Abbott intends to submit an NDA based on a meta–analysis that examined pooled data from two large, randomized, well–controlled clinical trials (M96–594 & M00–211) of Xinlay with a total patient population of 1,097. The intent to treat analysis showed a delay in time to disease progression (p=0.013) in men with metastatic, hormone– refractory prostate cancer who took the drug versus those who took placebo.

The meta–analysis was presented at the American Society of Clinical Oncology in June. Analyzed separately, the two studies showed trends in favor of Xinlay, but did not show statistical significance.

The two individual studies pooled for the meta–analysis tested the same patient population with similar baseline demographics, used the same primary endpoint of time to disease progression (radiographic progression was more explicitly defined in the M00–211 protocol) and were placebo–controlled, double blind, multinational studies.

In the larger M00–211 study, patients were randomized to 10mg of Xinlay or placebo. In the M96–594 study, patients were randomized to 10mg or 2.5mg of Xinlay, or placebo. Abbott has conducted statistical tests for heterogeneity of the studies and on the overall treatment effect to support the rigor of the meta–analysis.

Xinlay was generally well tolerated in both studies among all patients. The most common associated adverse events for Xinlay vs. placebo were, headache (20 percent vs. 13 percent), peripheral edema (38 percent vs. 13 percent) and rhinitis (32 percent vs. 14 percent), respectively.

About Xinlay

Xinlay, an oral, once–daily, non–hormonal, non–chemotherapy, anti–cancer agent, belongs to a class of compounds known as selective endothelin–A receptor antagonists (SERAs™).
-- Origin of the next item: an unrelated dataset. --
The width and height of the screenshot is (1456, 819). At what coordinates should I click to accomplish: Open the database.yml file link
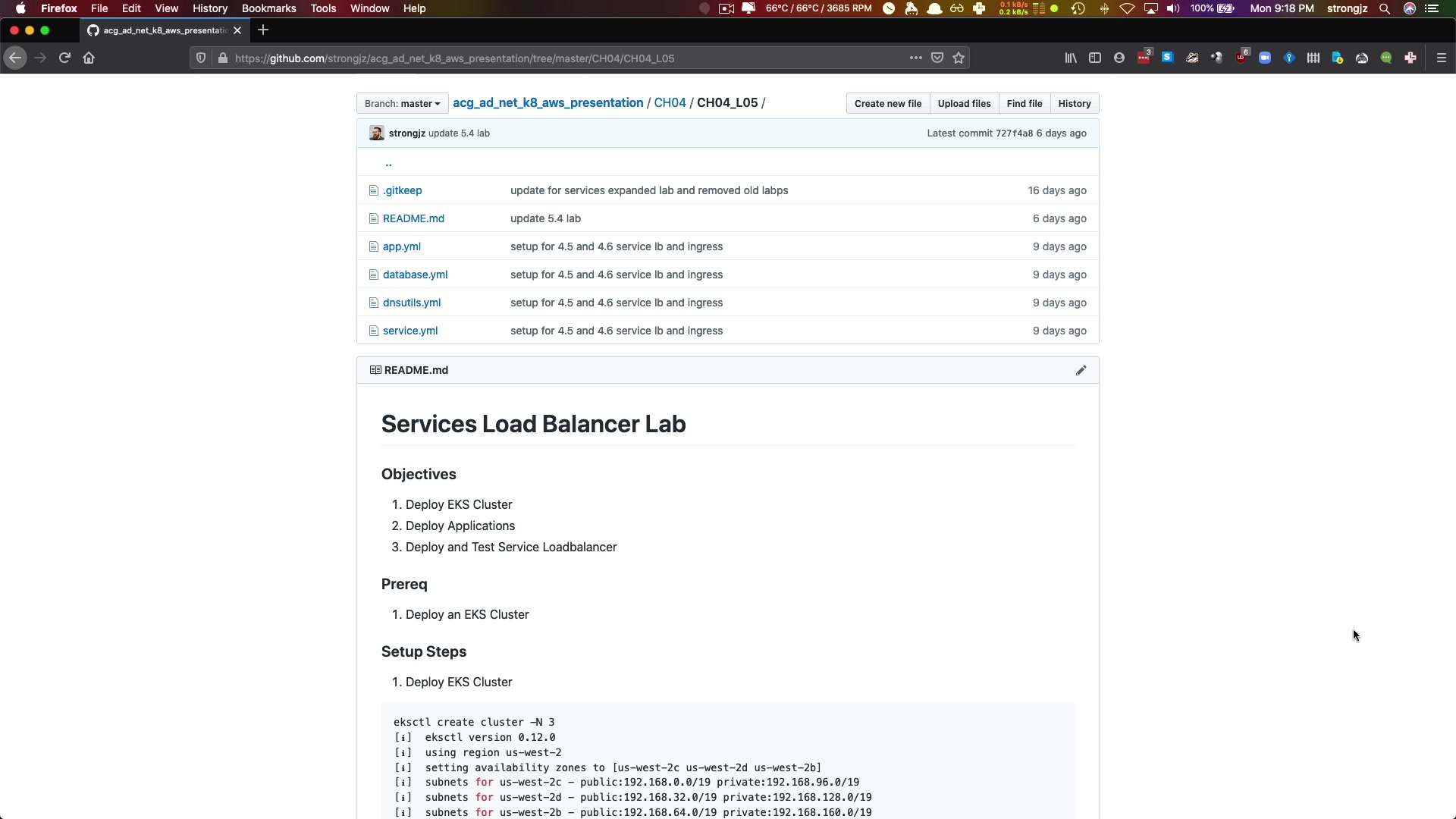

SERAs antagonize the effect of endothelin (ET–1), one of the proteins thought to be involved in the stimulation of the spread of cancer cells. Xinlay is the result of Abbott's discovery effort in oncology.

Xinlay has been studied in Phase II and Phase III clinical trials in patients with metastatic, hormone–refractory prostate cancer. It is currently in its second Phase III pivotal trial involving men with hormone–refractory prostate cancer that has not spread (non–metastatic). It is also being evaluated in a Phase II trial in hormone–naïve men with rising prostate–specific antigen (PSA) following prostate cancer surgery. Additionally, Abbott continues to explore Xinlay in other cancers, including kidney, ovarian, brain and non–small–cell lung cancers.


If it is successful, it would probably slightly diminish developing prostate ca treatments such as satraplatin (by SPPI),MLNM 2704, and anti-androgen drugs. OTOH, the mechanism seems to be distinct from the other drugs in development stage, so perhaps combination therapy will be rational.